Source document:
******

In Memoriam
Miriam M. Johnson, a Harvard Ph.D., professor emerita of sociology, and former CSWS acting director, passed away on November 21, 2007. She is remembered as one of the cofounders of CSWS. The staff and members of CSWS are indebted to Miriam for her strong advocacy in establishing a UO center focused exclusively on the issues of women and gender in society.
Miriam played a prominent role, along with professor emerita Joan Acker, in providing the leadership to establish today’s Center for the Study of Women in Society in 1973.
Both Miriam and Joan met with William Harris in the home of UO President Robert Clark, at which time Harris declared his intention to donate the significant estate of his wife, Jane Grant, to establish a center for research on women. For the next thirty-plus years, Miriam continued to be an active CSWS member and contributed generously to the center.

******

Source data:
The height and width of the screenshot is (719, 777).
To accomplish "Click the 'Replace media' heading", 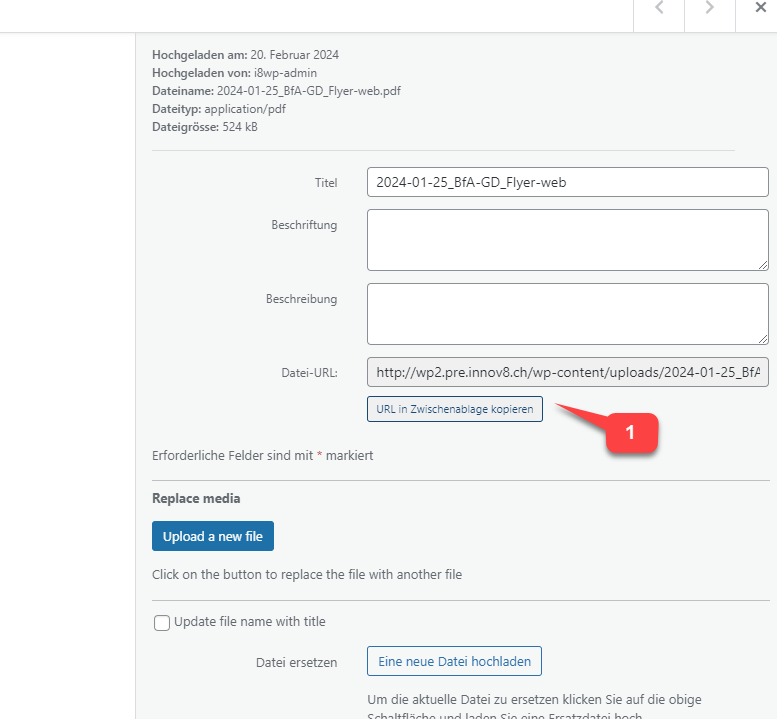I will (196, 498).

******

Task list:
- A) Condense the paragraph of the memorial notice that begins "Miriam M. Johnson, a Harvard Ph.D." into a shorter version that keeps its main facts.
- B) In the memorial notice, copy the stretch from "Miriam played a" through "Society in 1973.", substituting "leading" for "prominent".
- C) According to the memorial notice, where did Miriam and Joan meet with William Harris?

Per-task outputs:
- A) Miriam M. Johnson died on November 21, 2007. She held a Harvard Ph.D., was professor emerita of sociology, and once served as acting director of CSWS. As a cofounder of CSWS, she strongly advocated for a UO center focused solely on women and gender in society.

- B)
Miriam played a leading role, along with professor emerita Joan Acker, in providing the leadership to establish today’s Center for the Study of Women in Society in 1973.

- C) They met with him in the home of UO President Robert Clark.